Kit
Safe to say a low-drama life of voracious reading didn’t prepare me for the harsh reality that developing curves could lead to terrified sobbing in a gas station bathroom. “One thing led to another,” as they say. But I have to stop dwelling and analyzing. I roll my shoulders to reset. Just pack.
I glance to my bedroom window, visible from the driveway. I’m itching to run up there and throw a few of my book friends into a box—Alina Starkov, Anne Elliott, Hazel, Lara Jean. Do I have human friends? Sure, but my book friends wouldn’t judge me for packing three types of graph paper. Besides, they're the only ones who haven’t let me down. Then again, maybe they have. For all their warnings and promises, they never prepared me for what happened last year. They led me to believe that a pretty face and a curvy body would make my life ten times better, even a hundred. But all that glow-up magic? It’s a lie.
Mom emerges from the other side of the car with her telepathic look. “I’ll bring you some water, sweetie.”
The intense Colorado sun has me squinting like I’m in an old Western. I should grab my sunglasses, but any distraction right now is risky. There’s too much to figure out, too much to avoid. I force myself to pace as I focus on the task in front of me. For once it’s useful that I’m incapable of simultaneously walking and thinking hard.
A lady and her shuffling basset hound distract my manic steps to the sidewalk. “Aw, can I pet your dog?”
“Surely. This is Stella. And I’m Judy.”
“I’m Kit.”
Stella’s long ears and droopy eyes make her a candidate for Monday morning’s mascot, but her tail wags when I squat. She lowers to a sit and plops over to make her belly available to me.
I chuckle and scratch it. “Are you enjoying your walk, Stella?”
“We saw a mountain lion hiding in the red rocks on our last walk,” Judy says. “She’s still spooked.”
“Poor doggie. That’s so scary.” Am I projecting onto this dog? I shake my head and pat her belly. “Don’t worry, Miss Judy will keep you safe.”
Judy’s wise smile wrinkles her face. “Do you have a dog?”
“No. And I leave for college tomorrow, so—”

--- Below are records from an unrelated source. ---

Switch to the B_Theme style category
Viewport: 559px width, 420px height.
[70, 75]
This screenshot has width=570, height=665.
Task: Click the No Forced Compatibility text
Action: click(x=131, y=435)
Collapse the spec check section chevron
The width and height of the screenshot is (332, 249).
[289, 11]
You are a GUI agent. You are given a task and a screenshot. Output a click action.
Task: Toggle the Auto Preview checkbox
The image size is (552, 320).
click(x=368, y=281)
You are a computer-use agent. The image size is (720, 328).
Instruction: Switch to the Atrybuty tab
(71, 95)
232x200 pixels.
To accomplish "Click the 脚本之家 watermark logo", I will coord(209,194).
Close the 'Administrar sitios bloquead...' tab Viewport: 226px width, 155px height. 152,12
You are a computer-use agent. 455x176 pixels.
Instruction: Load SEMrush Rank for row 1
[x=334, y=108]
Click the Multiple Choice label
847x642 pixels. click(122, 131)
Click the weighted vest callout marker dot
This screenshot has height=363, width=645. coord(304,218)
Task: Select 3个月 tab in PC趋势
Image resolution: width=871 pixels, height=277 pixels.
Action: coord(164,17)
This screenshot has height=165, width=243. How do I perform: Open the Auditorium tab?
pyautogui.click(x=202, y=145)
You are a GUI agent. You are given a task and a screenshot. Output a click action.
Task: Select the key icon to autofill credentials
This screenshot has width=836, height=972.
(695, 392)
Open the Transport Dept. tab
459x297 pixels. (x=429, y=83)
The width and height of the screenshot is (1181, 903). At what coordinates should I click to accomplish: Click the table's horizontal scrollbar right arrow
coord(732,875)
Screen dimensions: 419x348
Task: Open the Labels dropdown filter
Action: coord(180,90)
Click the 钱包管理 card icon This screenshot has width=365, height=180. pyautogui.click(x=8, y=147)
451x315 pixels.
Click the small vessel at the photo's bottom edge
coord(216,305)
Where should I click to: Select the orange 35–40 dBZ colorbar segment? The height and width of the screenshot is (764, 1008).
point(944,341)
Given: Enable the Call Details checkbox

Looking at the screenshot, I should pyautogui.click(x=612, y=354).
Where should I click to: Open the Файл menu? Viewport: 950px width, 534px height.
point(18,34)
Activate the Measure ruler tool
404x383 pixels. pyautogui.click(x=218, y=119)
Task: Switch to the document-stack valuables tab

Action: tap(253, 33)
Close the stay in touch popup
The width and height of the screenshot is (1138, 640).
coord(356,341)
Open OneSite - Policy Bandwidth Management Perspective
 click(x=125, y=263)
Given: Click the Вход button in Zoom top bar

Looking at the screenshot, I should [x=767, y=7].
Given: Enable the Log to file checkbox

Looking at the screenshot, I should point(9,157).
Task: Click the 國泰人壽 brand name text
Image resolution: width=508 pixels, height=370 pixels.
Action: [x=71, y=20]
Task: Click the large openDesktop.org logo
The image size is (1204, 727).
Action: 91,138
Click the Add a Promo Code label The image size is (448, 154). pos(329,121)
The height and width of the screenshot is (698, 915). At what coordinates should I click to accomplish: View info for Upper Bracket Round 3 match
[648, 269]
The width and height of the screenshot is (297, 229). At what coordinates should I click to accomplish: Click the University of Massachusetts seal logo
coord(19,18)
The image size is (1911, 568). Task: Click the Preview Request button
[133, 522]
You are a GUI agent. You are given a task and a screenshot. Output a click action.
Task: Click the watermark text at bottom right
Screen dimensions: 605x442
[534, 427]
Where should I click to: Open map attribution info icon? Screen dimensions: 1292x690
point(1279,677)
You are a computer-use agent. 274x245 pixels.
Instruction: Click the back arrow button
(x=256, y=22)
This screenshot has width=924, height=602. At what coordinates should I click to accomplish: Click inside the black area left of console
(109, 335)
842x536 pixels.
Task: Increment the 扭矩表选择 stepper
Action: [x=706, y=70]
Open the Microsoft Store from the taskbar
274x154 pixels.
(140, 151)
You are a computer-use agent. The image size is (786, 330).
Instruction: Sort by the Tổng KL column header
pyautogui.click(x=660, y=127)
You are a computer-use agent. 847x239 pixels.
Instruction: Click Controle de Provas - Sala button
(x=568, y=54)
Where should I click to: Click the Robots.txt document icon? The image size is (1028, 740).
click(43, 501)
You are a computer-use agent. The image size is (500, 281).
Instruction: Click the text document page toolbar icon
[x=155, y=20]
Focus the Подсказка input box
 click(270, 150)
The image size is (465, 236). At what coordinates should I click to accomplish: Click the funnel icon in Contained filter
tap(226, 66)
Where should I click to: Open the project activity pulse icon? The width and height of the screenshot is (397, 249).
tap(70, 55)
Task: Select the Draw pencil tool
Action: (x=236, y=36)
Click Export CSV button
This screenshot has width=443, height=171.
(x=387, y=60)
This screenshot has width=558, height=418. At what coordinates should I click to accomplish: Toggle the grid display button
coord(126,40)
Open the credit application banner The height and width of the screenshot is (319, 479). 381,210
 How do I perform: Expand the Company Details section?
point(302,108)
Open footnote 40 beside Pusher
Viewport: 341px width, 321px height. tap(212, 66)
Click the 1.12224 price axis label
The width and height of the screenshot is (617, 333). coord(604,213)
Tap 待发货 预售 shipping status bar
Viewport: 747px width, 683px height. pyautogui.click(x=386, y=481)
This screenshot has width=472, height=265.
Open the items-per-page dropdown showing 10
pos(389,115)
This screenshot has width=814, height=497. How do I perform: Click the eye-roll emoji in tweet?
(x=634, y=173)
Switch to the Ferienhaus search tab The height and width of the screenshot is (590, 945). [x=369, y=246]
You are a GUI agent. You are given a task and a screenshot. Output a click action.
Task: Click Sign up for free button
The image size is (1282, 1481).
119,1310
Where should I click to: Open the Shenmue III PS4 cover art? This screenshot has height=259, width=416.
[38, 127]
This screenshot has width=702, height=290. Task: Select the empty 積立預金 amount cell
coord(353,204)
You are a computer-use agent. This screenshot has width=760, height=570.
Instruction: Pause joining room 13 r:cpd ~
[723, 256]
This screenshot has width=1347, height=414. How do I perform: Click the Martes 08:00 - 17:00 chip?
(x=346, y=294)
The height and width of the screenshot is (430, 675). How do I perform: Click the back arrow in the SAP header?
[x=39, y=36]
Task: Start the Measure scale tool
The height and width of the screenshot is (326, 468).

“Oh, honey, that’s wonderful. Where are you headed?”
“This little school in East Texas.” Beyond weird that I enrolled somewhere I hadn’t heard of until a year ago. A full scholarship is certainly motivating.
“Well, enjoy the adventure.”
I send a wave and a warm smile I don’t feel. I’m not up for any more “adventures.” Last year was enough of a roller coaster for a lifetime. I open the back car door to Tetris my things into Dad’s Accord.
Mom’s still gone and, yep, I see her through the office window. She bends over laughing, hand on Dad’s stomach. With the pleased smirk of hitting his mark, he pulls her closer. My parents are disgusting. In the best way, of course. They’re like real life versions of Prince Derek and the Swan Princess—if Odette was spunkier and a redhead.
I flinch at the low purr of a sports car and snap toward the noise. But it’s not blue. Not even close. It’s not him. And just like that, it’s gone.
Mom reappears on the driveway and hands me a water bottle in silent communication. Nope, still don’t want to talk. I thank her and gulp down most of it.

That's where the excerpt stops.